About this task
Line by line, retype the data exactly as it is given.

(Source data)

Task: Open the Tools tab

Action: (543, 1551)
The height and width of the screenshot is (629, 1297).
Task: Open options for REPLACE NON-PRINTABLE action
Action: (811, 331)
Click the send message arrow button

Answer section
Task: Open the Tools tab

Action: (543, 1551)
The height and width of the screenshot is (629, 1297).
Task: Open options for REPLACE NON-PRINTABLE action
Action: (811, 331)
Click the send message arrow button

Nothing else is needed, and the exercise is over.